Thank is all the article gave. But, I believe that they are saying the entire class of drugs may increase cancer risk. Now, as I do a google search, there apparently is another study that suggests it may inhibit cancer risk (the opposite).
FYI :o
Like the "Coffee is Bad" studies vs the "Coffee is Good studies of years past, we will see these studies go back and forth I'm afraid.
The truth will be fuzzy.
Uh oh! I take Diovan.
The good news is that there are studies that show it inhibits cancer. Not sure what to believe.
Lisinopril is an ACE (angiotensin converting enzyme) inhibitor.
The angiotensin receptor blockers are the next step down the metabolic pathway.
Thanks for that!
What about Cozaar?
If they were to be banned, I would be seriously . . . annoyed. I'll take a slight risk of cancer over certain kidney failure any day.
Cozaar is an angiotensin receptor blocker. Good drug.
Thanks for any information/opinion on Cozaar.
ping
My dr. took me off of Cozaar after I had an SVT (super ventricular tachycardia) episode last December. My heart was racing wildly for several days at 236 beats per minute. Normal is about 90.
Now I’m on a generic for Toprol (metoprolol) and everything is fine except that it does keep my BP almost too low. I’m not sure what the objection to Cozaar was but since it is a more expensive drug I was glad to switch to a cheaper generic.
atacand blood pressure medication - Google Search
and then scroll down to the bottom where there are links to the meds I see posted on this thread.
Thanks BossLady
FReepmail me if you want on or off the diabetes ping list.
Some diabetics are prescribed angiotensin-receptor blockers. "No statistically significant difference in cancer deaths was observed (1.8% vs 1.6%, RR 1.07, 0.971.18; p=0.183)."
Did the stoudy compare people with high BP who were on these drugs to those not on them or did they compare people on the drugs to the general poulation? If so, the study is BS. People with high BP tend to be in poorer physical health so we would expect higher cancer rates.
That's correct.
The angiotensin receptor blockers are the next step down the metabolic pathway.
That's not so. The angiotensin receptor blockers are the next step down in the pharmacologic interference of the renin-angiotensin-aldosterone pathway. ACE inhibitors block the conversion of angiotensin I into angiotensin II, which is part of normal metabolism. Blocking the angiotensin II receptor isn't. That's just pharmacology.
You are exactly right. I should have written “Next step down the physiologic pathway...”
Obviously, I was attempting to simplify the concept in an attempt to make it more easily understandable by the layman.

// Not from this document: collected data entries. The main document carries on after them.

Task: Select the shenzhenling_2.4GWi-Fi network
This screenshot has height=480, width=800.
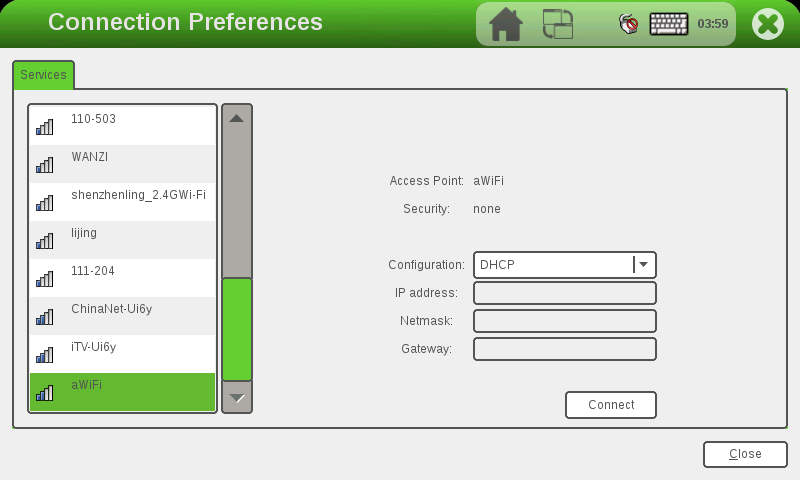Action: pos(138,195)
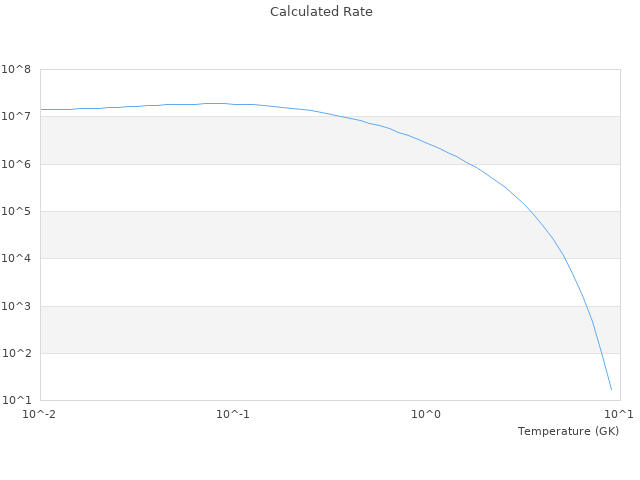The width and height of the screenshot is (640, 480).
Task: Select the 10^0 x-axis tick label
Action: (427, 414)
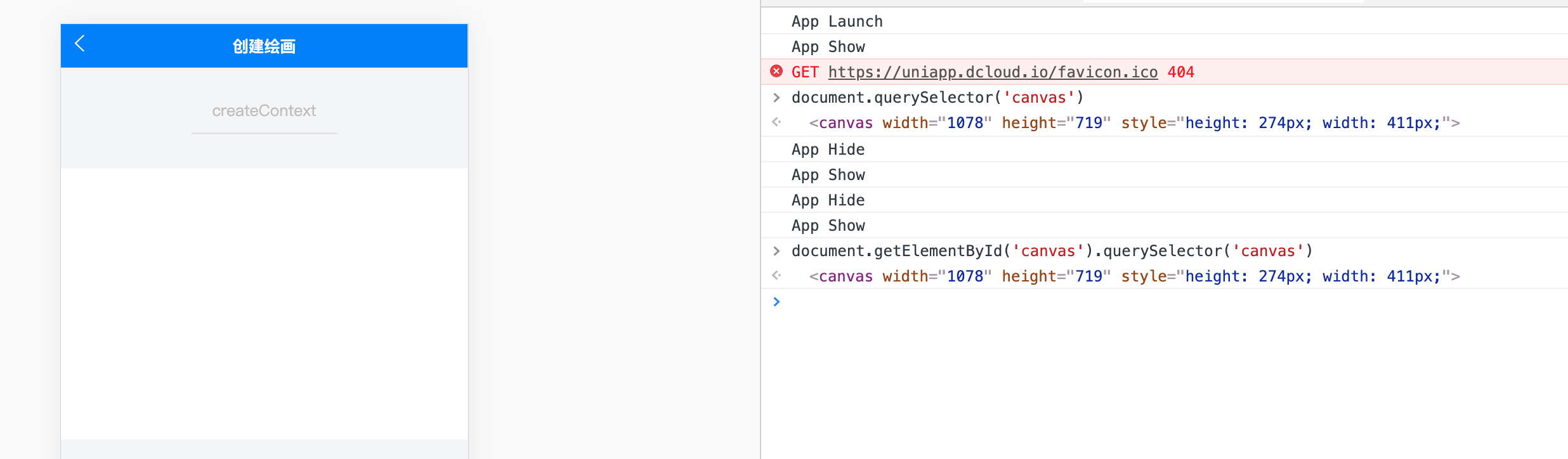The image size is (1568, 459).
Task: Click the input chevron before document.querySelector
Action: (776, 98)
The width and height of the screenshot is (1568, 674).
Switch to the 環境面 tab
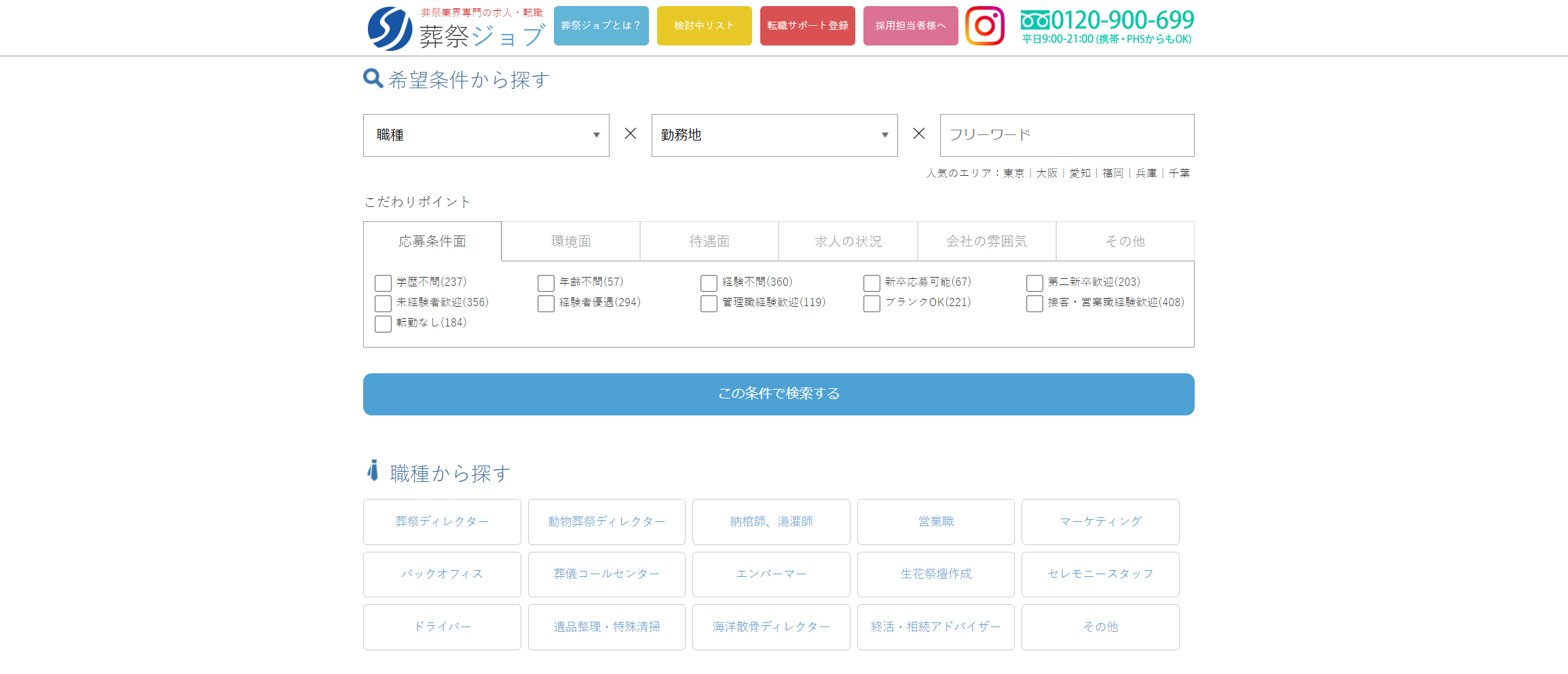pos(571,242)
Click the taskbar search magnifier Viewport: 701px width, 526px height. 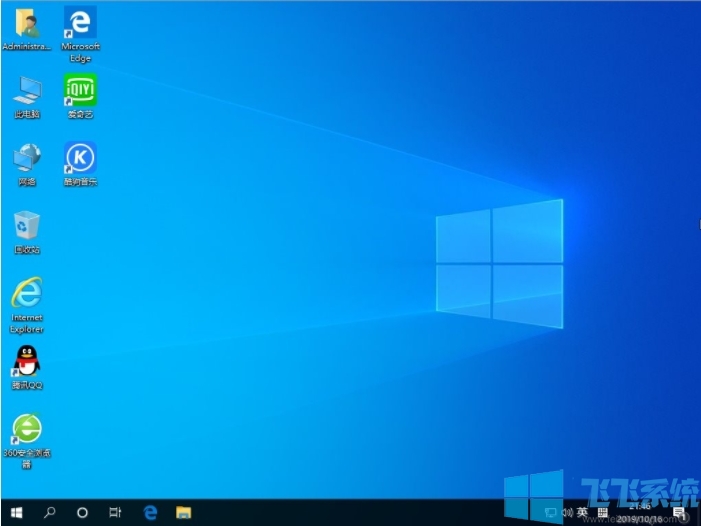click(50, 512)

I have found over the years that, except for a few very sophisticated patients, the subtlties of pharmacology and physiology (that we spend years to learn and understand) tend to obfuscate rather than clarify in usual clinical situations. Those sophisticated patients usually make their knowledge base known, and more accurate discussions ensue.
So, it is rarely necessary for me to enter into a discussion of concentration-dependent vs. concentration-independent antimicrobial agents, inhibitory quotients, and mutation rate of HIV when preparing a patient to begin a lifetime of antiretroviral medications. It is usually sufficient to explain that “you can’t ever miss a dose, or your drug levels will fall and the virus will become resistant.”

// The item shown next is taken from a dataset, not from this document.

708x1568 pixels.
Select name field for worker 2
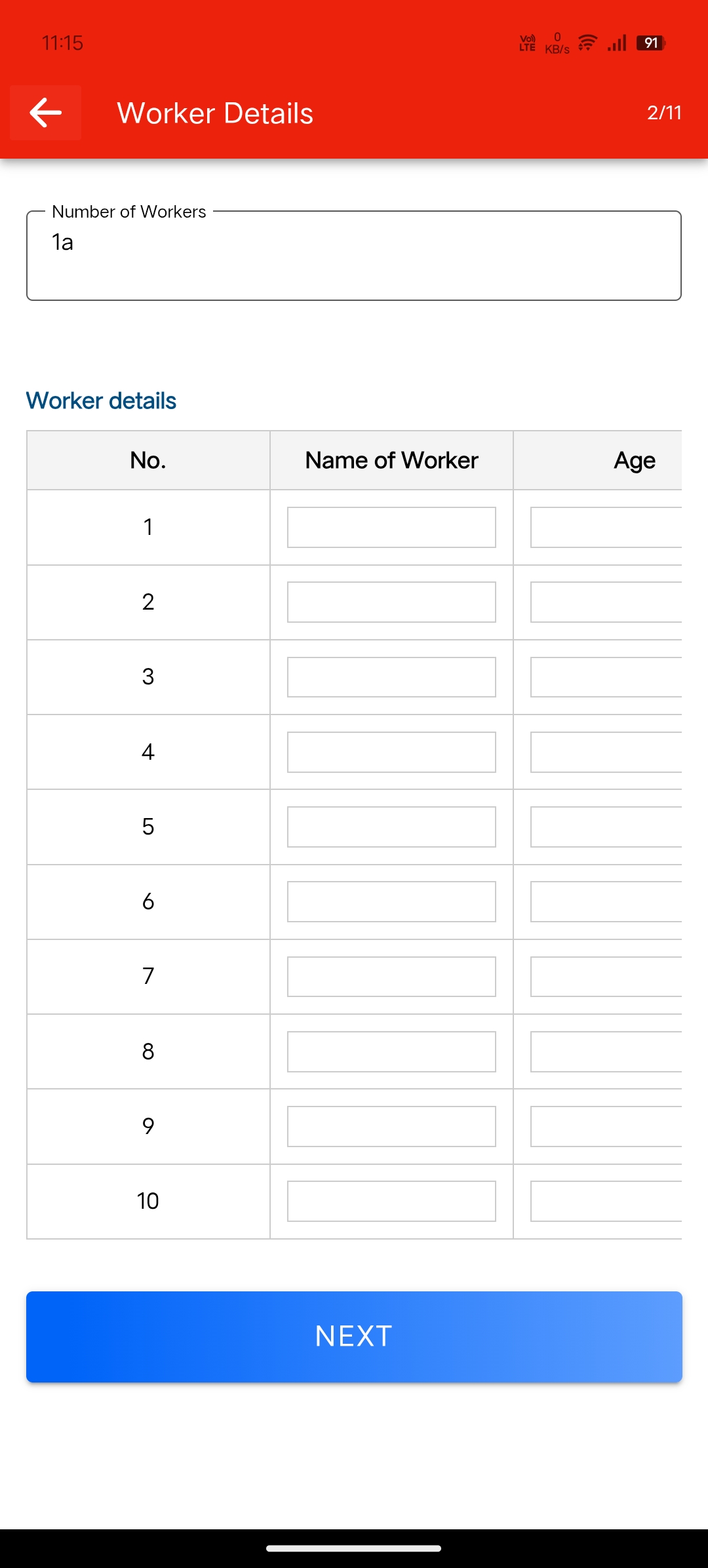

However, that discussion has indeed occurred when the patient has had a career in medical research or clinical medicine.
Thanks for keeping me honest.
A lot of times the ending of the name of the drug gives you a clue as to what class of drugs it is. I would imagine that any drug that ends with “sartan” or “artan” is an ARB.
It’s a guess, but I’ve usually found it to be true.
The problem is that we are all taking way too many drugs in a futile quest to achieve what the doctors have decreed to be the perfect number. Sometimes it takes years for the serious side effects of a drug to surface. Personally, I would not take any drug that has not been on the market for less than 10 years.